__Goal of the exercise__
From the entries below, determine the number of lines that contain "link". Give that number by itself.

Source records
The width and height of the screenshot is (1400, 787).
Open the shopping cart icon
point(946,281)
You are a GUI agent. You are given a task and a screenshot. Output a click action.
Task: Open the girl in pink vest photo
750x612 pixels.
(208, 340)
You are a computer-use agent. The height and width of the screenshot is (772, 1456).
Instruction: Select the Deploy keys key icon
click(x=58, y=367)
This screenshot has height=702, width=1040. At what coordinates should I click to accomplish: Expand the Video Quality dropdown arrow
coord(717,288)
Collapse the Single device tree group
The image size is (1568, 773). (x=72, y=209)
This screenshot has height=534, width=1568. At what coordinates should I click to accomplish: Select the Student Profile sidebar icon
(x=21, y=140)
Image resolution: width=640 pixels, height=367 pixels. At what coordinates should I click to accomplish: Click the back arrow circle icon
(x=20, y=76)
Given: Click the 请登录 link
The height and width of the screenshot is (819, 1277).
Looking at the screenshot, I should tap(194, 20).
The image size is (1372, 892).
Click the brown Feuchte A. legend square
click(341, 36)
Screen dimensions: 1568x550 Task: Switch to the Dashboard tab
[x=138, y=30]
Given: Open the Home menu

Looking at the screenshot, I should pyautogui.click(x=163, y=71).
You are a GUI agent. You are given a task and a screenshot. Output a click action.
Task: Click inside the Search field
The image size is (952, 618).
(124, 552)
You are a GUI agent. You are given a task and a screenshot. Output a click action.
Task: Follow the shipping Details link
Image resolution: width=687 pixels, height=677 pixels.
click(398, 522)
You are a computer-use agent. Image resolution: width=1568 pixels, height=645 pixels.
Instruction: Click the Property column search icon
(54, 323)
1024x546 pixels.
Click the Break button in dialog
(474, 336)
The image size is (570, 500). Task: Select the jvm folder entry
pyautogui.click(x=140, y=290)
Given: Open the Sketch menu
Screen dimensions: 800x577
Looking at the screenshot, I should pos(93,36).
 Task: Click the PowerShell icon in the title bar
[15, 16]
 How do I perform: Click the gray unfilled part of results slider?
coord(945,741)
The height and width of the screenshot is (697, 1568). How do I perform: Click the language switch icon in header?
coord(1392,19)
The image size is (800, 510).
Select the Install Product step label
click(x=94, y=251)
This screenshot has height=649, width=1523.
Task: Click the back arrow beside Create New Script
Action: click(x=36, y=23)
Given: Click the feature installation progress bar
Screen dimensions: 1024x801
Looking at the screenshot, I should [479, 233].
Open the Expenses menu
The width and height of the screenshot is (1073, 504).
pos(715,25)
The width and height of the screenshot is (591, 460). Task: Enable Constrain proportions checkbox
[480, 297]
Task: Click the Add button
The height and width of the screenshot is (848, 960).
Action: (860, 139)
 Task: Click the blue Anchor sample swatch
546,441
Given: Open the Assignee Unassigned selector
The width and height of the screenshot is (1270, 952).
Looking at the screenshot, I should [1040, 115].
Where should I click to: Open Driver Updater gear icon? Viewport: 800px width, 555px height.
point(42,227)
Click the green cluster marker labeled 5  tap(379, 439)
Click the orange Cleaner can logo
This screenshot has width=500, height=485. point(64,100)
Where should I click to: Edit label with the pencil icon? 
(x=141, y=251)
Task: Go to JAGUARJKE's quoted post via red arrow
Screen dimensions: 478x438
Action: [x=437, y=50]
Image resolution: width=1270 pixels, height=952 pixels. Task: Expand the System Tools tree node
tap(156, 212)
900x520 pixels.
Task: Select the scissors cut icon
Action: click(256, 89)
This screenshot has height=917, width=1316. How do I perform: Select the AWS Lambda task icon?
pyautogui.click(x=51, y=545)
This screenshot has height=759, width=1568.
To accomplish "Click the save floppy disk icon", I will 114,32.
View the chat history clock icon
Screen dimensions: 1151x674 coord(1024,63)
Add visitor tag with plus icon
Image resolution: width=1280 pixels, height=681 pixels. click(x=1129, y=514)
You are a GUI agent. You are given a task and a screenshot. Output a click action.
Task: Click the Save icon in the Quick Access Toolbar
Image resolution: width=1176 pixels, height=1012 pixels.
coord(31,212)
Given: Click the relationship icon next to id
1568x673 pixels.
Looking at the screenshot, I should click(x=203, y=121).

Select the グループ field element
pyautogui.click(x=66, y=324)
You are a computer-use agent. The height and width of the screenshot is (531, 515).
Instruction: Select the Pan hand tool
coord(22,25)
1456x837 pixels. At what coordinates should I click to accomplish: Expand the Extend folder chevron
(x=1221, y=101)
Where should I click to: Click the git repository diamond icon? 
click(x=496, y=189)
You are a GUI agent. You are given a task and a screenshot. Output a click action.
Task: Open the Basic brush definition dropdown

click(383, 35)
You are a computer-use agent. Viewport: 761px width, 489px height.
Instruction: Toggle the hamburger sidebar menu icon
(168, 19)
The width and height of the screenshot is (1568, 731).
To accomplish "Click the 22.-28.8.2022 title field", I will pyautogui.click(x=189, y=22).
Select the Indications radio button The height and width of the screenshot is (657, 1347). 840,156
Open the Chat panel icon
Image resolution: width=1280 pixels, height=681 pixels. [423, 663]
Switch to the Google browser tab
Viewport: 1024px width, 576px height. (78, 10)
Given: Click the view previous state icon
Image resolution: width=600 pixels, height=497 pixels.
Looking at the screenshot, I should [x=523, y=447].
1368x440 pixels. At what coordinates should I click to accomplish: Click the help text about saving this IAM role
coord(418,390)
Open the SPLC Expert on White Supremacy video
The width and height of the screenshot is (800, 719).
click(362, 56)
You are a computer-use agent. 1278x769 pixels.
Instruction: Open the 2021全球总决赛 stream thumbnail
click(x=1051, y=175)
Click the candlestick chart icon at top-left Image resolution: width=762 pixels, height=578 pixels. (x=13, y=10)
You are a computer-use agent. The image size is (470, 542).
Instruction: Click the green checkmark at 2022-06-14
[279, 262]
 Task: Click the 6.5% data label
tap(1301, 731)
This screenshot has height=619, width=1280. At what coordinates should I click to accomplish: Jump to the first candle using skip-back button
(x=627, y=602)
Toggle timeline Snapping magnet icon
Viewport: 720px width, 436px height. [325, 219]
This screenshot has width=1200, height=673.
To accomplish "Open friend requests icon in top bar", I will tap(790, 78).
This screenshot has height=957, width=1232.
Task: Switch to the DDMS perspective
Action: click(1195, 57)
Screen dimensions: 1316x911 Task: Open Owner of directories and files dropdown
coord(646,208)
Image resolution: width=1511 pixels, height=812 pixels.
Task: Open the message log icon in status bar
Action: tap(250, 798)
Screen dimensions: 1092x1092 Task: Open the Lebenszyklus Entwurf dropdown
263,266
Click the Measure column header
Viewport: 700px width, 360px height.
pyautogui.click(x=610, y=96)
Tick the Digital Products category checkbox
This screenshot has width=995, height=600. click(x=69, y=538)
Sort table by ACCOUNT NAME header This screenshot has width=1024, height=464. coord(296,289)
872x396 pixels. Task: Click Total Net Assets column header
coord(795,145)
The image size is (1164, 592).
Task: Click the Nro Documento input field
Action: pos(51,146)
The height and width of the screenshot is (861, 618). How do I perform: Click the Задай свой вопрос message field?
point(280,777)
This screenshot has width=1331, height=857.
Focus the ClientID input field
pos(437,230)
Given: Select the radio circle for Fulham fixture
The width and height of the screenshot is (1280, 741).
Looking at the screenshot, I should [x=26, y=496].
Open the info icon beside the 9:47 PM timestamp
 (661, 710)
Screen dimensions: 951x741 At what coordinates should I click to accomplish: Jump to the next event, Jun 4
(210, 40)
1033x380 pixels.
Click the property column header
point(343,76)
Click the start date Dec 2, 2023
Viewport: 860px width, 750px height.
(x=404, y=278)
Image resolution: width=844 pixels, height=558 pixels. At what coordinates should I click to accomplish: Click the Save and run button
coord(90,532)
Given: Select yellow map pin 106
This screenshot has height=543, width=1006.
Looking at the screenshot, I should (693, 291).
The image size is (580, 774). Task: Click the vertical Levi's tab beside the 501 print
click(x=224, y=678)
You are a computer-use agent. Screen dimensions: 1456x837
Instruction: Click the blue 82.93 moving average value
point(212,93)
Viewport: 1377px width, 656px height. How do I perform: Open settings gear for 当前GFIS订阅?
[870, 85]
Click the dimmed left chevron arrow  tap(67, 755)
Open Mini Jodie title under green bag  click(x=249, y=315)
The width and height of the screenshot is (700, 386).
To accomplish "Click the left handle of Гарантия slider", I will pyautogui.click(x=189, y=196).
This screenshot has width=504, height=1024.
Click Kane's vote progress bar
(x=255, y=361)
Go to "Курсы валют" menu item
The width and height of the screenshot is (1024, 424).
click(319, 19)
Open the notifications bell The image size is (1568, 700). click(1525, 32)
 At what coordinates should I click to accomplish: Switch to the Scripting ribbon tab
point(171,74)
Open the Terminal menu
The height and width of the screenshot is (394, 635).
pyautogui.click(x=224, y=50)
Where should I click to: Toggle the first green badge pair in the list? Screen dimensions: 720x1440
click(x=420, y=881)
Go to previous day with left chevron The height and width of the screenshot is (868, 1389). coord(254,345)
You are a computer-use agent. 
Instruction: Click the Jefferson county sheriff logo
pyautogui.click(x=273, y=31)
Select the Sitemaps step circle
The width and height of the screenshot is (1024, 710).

__Result for this task__
2